Ratings67
Average rating4.7
The second March book is a little longer than the first, and left me with a lot to think about.
Lewis discusses tensions between different people and organizations all dedicated to fighting anti-Black racism. Lewis himself struggles to reconcile his perspective with both those older and younger than him. Thurgood Marshall doesn't go far enough, but Stokely Carmichael goes too far.
Priorities shift. People disagree about how (and whether) to involve politicians and journalists in organizing. People disagree about the effectiveness of nonviolence. Some want to focus on direct action and civil disobedience, whereas others emphasize legislation and voter registration. Everyone has their own convictions about the best ways to make real change.
Decades later, the same questions drive and divide activists. What role does spirituality play in political engagement? What happens when anti-racist and labor activism overlap? Is incremental reform the most realistic way to progress, or was Audre Lorde right about the master's tools? Should we leave respectability politics in the 20th Century?
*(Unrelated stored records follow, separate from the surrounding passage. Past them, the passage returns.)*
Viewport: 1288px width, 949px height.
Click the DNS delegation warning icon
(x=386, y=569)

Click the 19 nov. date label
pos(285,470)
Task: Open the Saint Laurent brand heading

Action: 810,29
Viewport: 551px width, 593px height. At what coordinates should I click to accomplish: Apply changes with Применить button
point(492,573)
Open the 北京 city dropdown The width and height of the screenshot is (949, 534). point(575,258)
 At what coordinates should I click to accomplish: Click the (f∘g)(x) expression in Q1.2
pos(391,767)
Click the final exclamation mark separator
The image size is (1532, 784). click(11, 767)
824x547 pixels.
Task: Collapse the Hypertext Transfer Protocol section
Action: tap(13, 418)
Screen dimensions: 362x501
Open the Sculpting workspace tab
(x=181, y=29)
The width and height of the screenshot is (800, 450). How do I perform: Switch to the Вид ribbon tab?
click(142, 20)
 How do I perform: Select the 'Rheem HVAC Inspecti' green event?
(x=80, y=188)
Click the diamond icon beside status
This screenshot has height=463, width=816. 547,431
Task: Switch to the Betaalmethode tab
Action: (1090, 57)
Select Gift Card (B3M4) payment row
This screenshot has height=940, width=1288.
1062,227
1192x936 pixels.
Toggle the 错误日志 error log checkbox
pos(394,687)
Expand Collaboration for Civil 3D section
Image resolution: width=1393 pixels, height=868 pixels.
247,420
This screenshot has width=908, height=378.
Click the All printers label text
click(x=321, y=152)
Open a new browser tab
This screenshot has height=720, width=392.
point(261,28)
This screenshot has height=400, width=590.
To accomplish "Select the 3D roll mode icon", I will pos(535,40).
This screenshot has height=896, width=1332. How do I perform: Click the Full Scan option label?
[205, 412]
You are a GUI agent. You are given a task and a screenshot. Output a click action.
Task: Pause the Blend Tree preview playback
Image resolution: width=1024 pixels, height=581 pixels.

I also want to mention how well Lewis drives home the point that this is recent history. Lewis was alive when Emmett Till was murdered and when Barack Obama was inaugurated. My parents were alive when Bull Connor turned fire hoses and dogs on demonstrators, some of them children. John Lewis doesn't let anyone get away with pretending that the horrors he (and so many others) lived through are distant or abstract. We should assign these books in high school social studies courses.